— Problem set —
(a) List the names invoked in the opening blessing of the sermon below.
(b) Duplicate the part of the sermon that begins at the words "The question in" and stops after "us? Who can be saved?".

The rich young man (English) and the workers in the vineyard (Russian)

6 September 1981

In the Name of the Father, the Son and the Holy Ghost.

Today, by my mistake, we read two different Gospels – one in Russian and the other in English. But the two passages are so in harmony with each other that I should like to combine them and answer the question raised in the first one by the passage in the second.

The question in the first one and addressed not just to the people who were listening to Christ at that time, but to each one of us, is «whoever can be saved if the ideal of the Christian life is so high?» If in Christ and in the Gospels man is so great, who can possibly hope to grow, as St. Paul puts it, to the full measure of the stature of Christ, who can grow to the level of Christ the Saviour? No one, of course. But does that mean that the way to salvation is barred to us? Who can be saved?

If we turn to the Old Testament, the reply is: the pure in heart, the undeceitful, honest man who does no ill to his neighbour, a man true to God and true to men. But again the question arises, who can be saved? Who can say about himself that his heart is pure, that his mind is cleansed, that he has a firm and unwavering will towards the good? Who can say that he is true to God and true to man? So who can be saved? A whole lifetime is not enough to grow to such a stature.

— Supplied records —
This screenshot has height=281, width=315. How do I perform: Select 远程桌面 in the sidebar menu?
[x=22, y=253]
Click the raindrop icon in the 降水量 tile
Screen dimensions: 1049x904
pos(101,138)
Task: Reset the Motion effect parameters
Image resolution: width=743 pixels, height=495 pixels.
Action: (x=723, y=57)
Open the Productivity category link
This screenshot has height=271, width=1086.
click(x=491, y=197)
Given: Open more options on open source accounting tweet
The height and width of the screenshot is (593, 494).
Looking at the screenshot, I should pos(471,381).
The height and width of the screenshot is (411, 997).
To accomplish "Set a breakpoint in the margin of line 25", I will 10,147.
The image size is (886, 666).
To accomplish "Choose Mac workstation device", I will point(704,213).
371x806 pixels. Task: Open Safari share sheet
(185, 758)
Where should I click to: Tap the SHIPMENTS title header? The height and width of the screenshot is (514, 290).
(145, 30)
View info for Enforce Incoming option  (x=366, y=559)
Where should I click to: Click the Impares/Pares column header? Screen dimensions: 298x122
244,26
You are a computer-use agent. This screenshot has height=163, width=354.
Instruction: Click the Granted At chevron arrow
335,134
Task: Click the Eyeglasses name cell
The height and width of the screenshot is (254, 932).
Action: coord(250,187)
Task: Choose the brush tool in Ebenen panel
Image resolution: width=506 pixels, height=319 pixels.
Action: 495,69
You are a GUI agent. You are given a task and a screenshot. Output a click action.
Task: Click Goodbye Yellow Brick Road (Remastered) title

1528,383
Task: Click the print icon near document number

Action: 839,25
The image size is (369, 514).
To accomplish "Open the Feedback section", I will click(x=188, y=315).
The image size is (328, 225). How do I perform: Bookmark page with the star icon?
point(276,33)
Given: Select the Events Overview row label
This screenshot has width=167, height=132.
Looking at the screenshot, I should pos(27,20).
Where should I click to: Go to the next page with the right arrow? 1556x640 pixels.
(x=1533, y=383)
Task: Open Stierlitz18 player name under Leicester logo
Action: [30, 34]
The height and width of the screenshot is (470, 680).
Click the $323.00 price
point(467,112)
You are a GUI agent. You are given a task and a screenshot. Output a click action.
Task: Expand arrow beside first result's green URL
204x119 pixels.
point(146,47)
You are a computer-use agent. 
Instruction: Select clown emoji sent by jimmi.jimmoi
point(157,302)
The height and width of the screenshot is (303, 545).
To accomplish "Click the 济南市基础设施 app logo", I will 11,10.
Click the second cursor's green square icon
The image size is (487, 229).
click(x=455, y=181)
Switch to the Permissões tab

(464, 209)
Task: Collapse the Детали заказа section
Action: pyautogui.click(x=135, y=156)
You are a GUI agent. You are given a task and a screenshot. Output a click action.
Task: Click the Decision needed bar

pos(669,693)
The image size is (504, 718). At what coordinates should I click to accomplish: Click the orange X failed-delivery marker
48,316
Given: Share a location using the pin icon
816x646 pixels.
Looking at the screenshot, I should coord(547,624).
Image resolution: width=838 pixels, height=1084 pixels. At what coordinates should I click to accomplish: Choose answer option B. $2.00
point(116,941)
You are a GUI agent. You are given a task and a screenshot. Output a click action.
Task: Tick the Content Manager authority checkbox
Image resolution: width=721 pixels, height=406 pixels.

— Response list —
(a) Father, Son, Holy Ghost

(b)
The question in the first one and addressed not just to the people who were listening to Christ at that time, but to each one of us, is «whoever can be saved if the ideal of the Christian life is so high?» If in Christ and in the Gospels man is so great, who can possibly hope to grow, as St. Paul puts it, to the full measure of the stature of Christ, who can grow to the level of Christ the Saviour? No one, of course. But does that mean that the way to salvation is barred to us? Who can be saved?